3. Alpha > 0 (Feature Killer): As you increase alpha, Lasso starts forcing the coefficients of useless features to become exactly ZERO. This effectively deletes those features from your model.

- Small Alpha (e.g., 0.01): Keeps most features, slight regularization.
- Large Alpha (e.g., 10): Keeps only the most important features, kills the rest (High Bias, Low Variance).

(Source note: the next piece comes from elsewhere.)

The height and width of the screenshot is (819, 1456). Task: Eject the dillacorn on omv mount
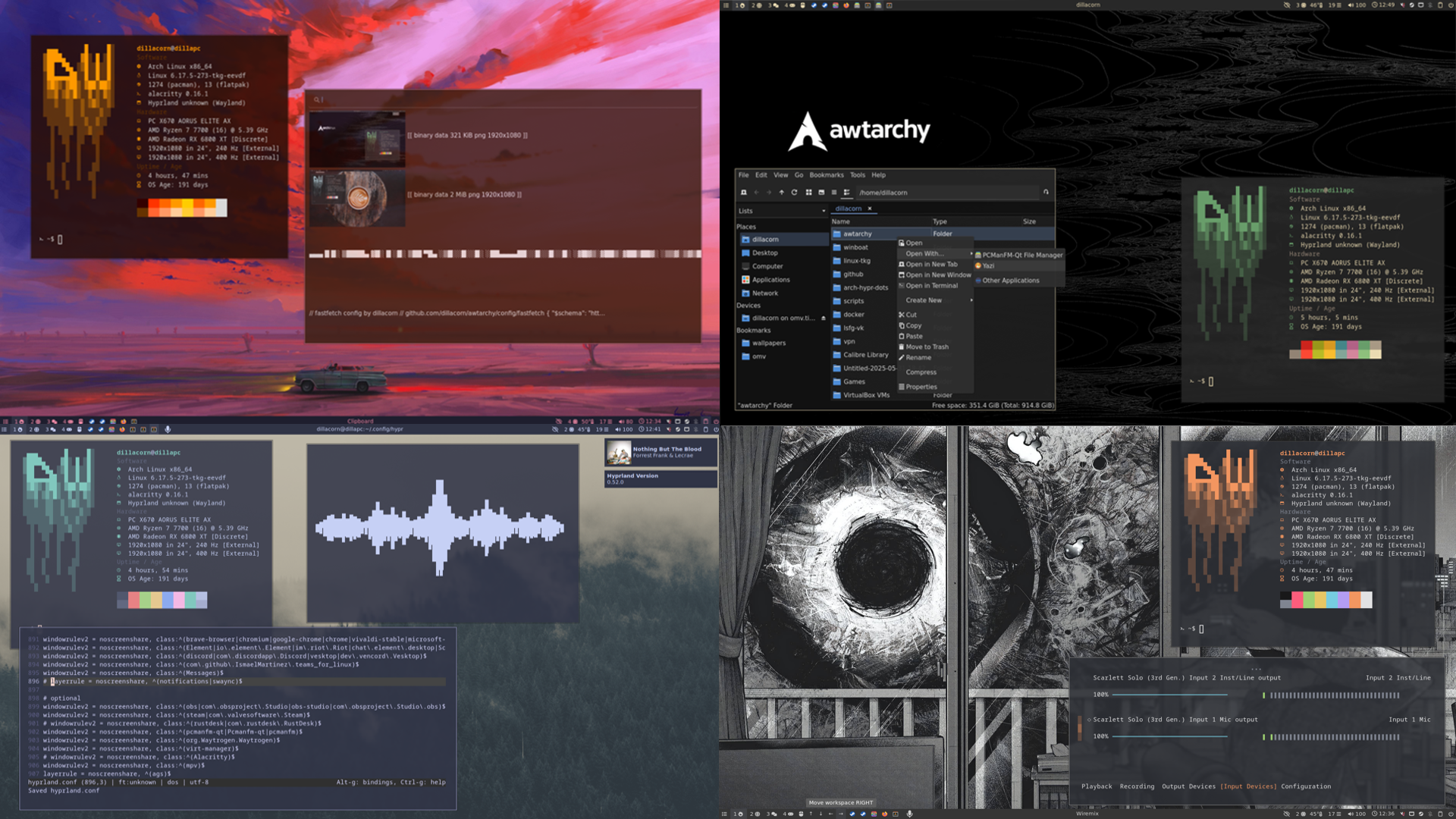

### Comparison: Ridge Regression vs. Lasso Regression

| Feature | Ridge Regression ($L_2$ Regularization) | Lasso Regression ($L_1$ Regularization) |
| :--- | :--- | :--- |
| **Penalty Term** | Adds squared magnitude of coefficients: $\lambda \sum_{j=1}^p \beta_j^2$ | Adds absolute magnitude of coefficients: $\lambda \sum_{j=1}^p |\beta_j|$ |
| **Coefficient Shrinkage** | Shrinks coefficients asymptotically toward zero, but never exactly zero. | Can shrink coefficients exactly to zero. |
| **Feature Selection** | Does **not** perform feature selection; retains all variables. | Performs **automatic feature selection** by nullifying irrelevant features. |
| **Solution Type** | Analytical solution exists (Closed-form). | No closed-form solution (requires numerical optimization like Coordinate Descent). |
| **Computational Complexity** | Generally faster to compute. | Slightly more computationally intensive due to non-differentiable absolute value. |
| **Best Used When...** | Most features are useful and have small/medium effects. | Only a few features are significant (sparse models). |
| **Multicollinearity** | Handles multicollinearity by distributing the penalty among correlated variables. | Tends to pick one variable from a group of correlated variables and ignores the rest. |

#### Geometric Interpretation
*   **Ridge ($L_2$):** The constraint region is a **circle/hypersphere**. The elliptical contours of the least squares error function usually hit the circle at a point where no coordinate is zero.
*   **Lasso ($L_1$):** The constraint region is a **diamond/hyper-octahedron**. The error contours often hit the "corners" of the diamond on an axis, resulting in coefficients becoming exactly zero.